**EXERCISE TASK A**
In the passage on Tribunal procedure below, which section requires the Tribunal to use its best endeavours to bring the parties to a settlement before making an order?
**EXERCISE TASK B**
Write the next portion of the judgment on procedural fairness in the Tribunal, continuing from its last sentence.

**PAGE EXTRACT**
----------------
Evidence must be given on oath or statutory declaration (s 39(1)) but the Tribunal is not bound by the rules or practice of evidence and the Tribunal may inform itself on any matter in such manner as it considers appropriate (s 28(2)). The Tribunal must conform to the rules of natural justice, but broadly speaking it has control of and responsibility for its own procedures (s 28(1) and (2)). Its business is generally conducted in public (s 33).
Section 35 provides that the Tribunal must ensure that each party in any proceedings is given a reasonable opportunity to call or give evidence and otherwise present the party's case (whether at a hearing or otherwise), and to make submissions in relation to the issues in the proceedings. Normally a party to the proceedings has carriage of his or her own case and is not entitled to be legally represented (s 36(1)). The Tribunal has the power to award costs (s 53), but usually each party bears its own costs. Pursuant to s 54 of the CTTT Act, the Tribunal is obliged to use its best endeavours to bring the parties to a settlement before making an order. The Tribunal has a power to correct its decision (s 50) and the Registrar can issue a certificate which operates as a judgment to recover amounts ordered to be paid (s 51). I shall refer to ss 28 and 35 in more detail later in this judgment.
Denial of natural justice or procedural fairness
The thrust of the plaintiff's submissions is that, firstly, the Tribunal Member prejudged her case; secondly, that she has been denied procedural fairness both in the Tribunal and in this Court.
The starting point is Kioa v West [1985] HCA 81; (1985) 159 CLR 550, where Mason J held that the duty to accord natural justice is a duty to act fairly (at 583). In the normal course, a party to administrative proceedings (as are those in a tribunal) could expect to be apprised of the nature of the case sought to be made against it, and of the date and time fixed for hearing so as to give it a reasonable opportunity to meet that case and to advance its own.
In Kioa v West, Mason J (at 584-585) stated that the law in relation to procedural fairness had now developed to a point where it may be accepted that there is a common law duty to act fairly, in the sense of according procedural fairness, in the making of administrative decisions which affect rights, interests and legitimate expectations, subject only to the clear manifestation of a contrary statutory intention. Procedural fairness is a notion of a flexible obligation to adopt fair procedures which are appropriate and adapted to the circumstances of the particular case. Whether there is a denial of procedural fairness depends on the circumstances in each case.
----------------
**RECORDED DATA**
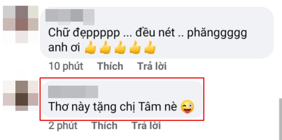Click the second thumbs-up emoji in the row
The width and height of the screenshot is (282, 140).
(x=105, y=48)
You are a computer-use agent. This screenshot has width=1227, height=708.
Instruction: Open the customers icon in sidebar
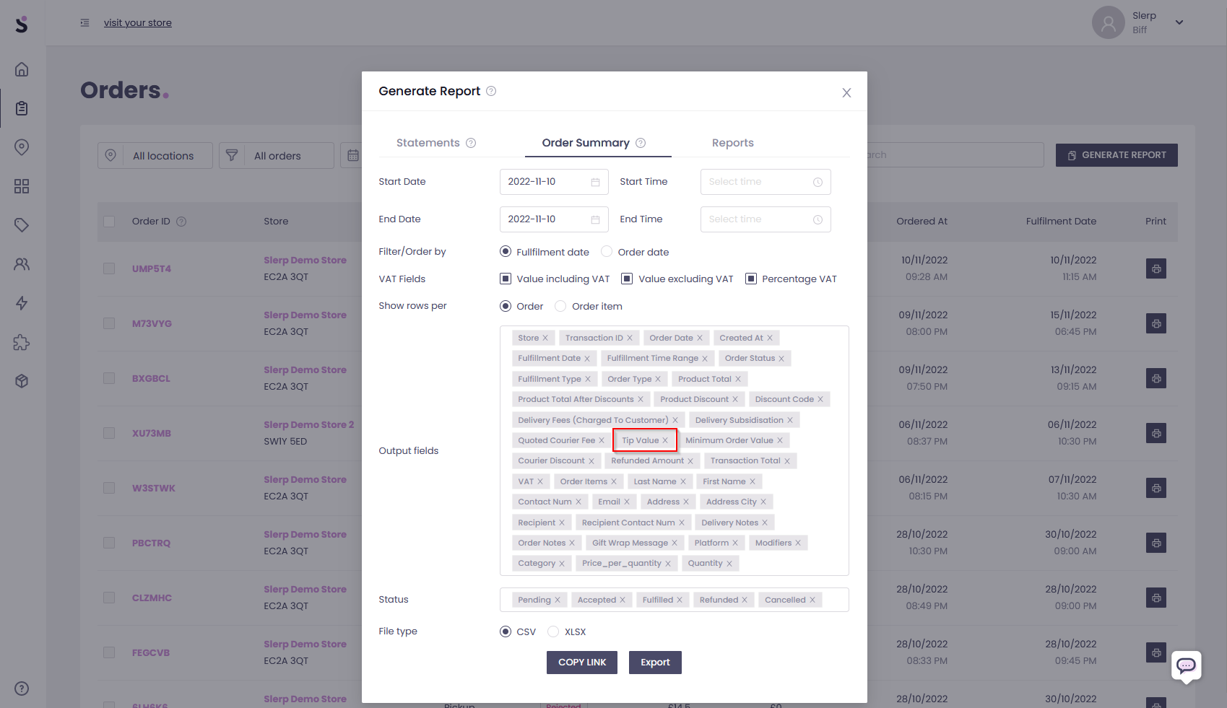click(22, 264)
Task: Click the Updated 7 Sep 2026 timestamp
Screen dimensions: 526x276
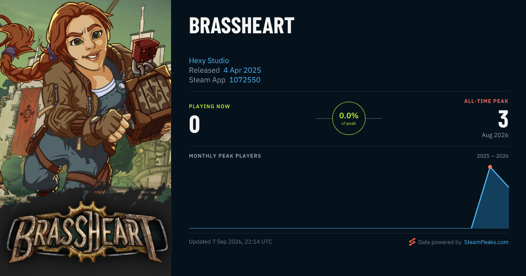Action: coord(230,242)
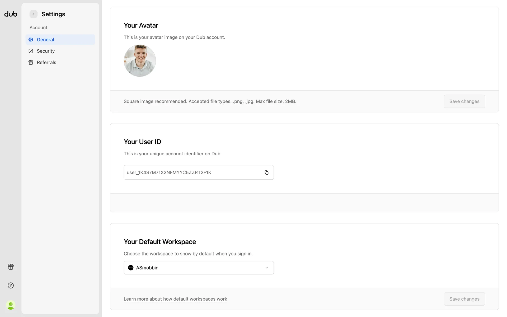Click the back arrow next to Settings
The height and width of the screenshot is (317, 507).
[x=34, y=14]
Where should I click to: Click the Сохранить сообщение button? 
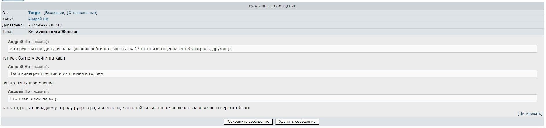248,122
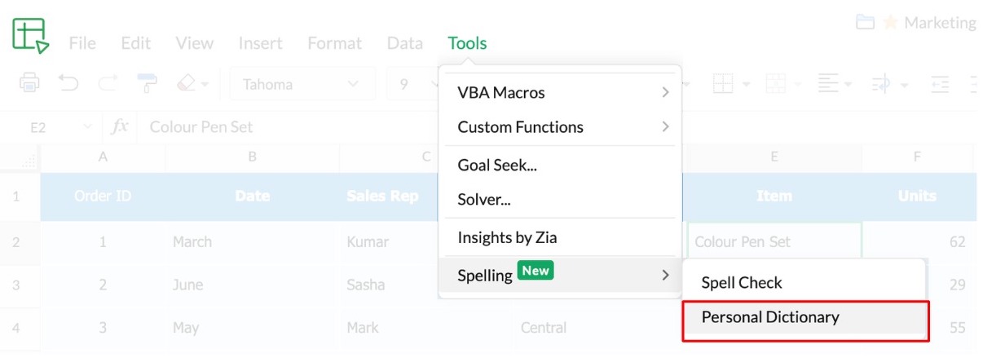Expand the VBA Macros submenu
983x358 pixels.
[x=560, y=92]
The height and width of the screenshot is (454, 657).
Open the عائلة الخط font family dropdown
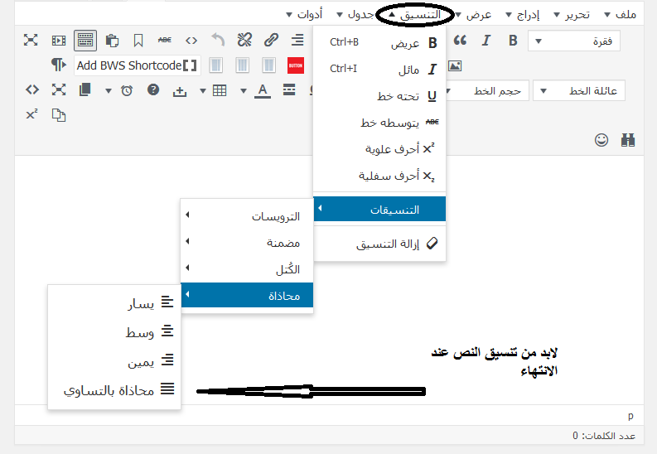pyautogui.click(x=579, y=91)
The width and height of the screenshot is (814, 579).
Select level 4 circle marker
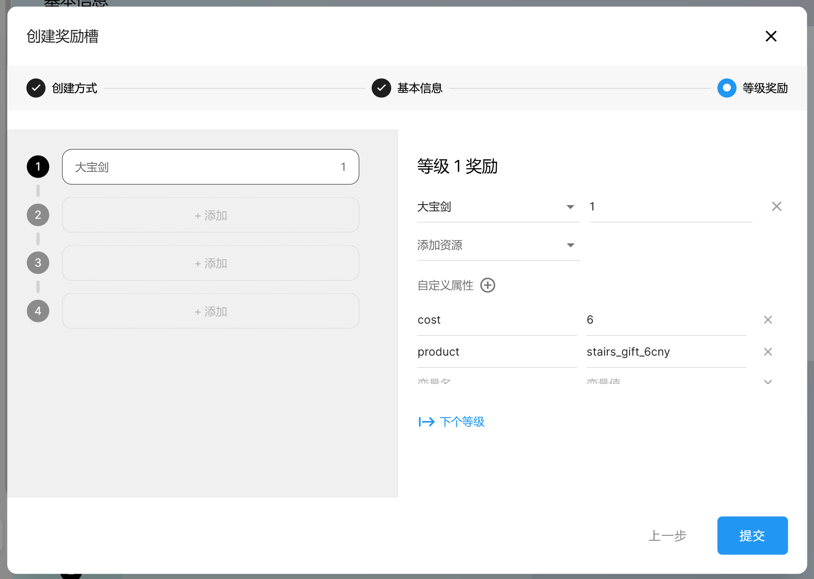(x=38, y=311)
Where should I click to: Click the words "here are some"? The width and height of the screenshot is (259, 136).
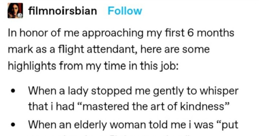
----------------
**REPLY A**
Section 54 of the CTTT Act.

**REPLY B**
In Re Minister for Immigration & Multicultural Affairs; ex parte Lam [2003] HCA 6; (2003) 214 CLR 1 the High Court discussed the manner in which procedural fairness cases are approached by the courts. Gleeson CJ said (at [37]):
"Fairness is not an abstract concept. It is essentially practical. Whether one talks in terms of procedural fairness or natural justice, the concern of the law is to avoid practical injustice."
The matters raised in the plaintiffs' submissions are wide ranging. However, I shall confine this judgment to the matters raised in the summons.
Procedural fairness in Tribunal
So far as the Tribunal is concerned, specific reference should be made to ss 28 and 35 of the CTTT Act. Section 28 relevantly reads:
"28Procedure of Tribunal generally
(1)The Tribunal may, subject to this Act, determine its own procedure.
(2)The Tribunal is not bound by the rules of evidence and may inquire into and inform itself on any matter in such manner as it thinks fit, subject to the rules of procedural fairness.
(3)The Tribunal is to act with as little formality as the circumstances of the case permit and according to equity, good conscience and the substantial merits of the case without regard to technicalities or legal forms.
(4)The Tribunal is to take such measures as are reasonably practicable to ensure that the parties in any proceedings understand:
(a)the nature of the assertions made in the proceedings and the legal implications of those assertions, and
(b)the procedure of the Tribunal and any decision or ruling made by the Tribunal that relates to the proceedings..."
Section 35 reads:
"Opportunity for parties to present case
The Tribunal must ensure that each party in any proceedings is given a reasonable opportunity:
(a) to call or give evidence and otherwise present the party's case (whether at a hearing or otherwise), and
(b)to make submissions in relation to the issues in the proceedings."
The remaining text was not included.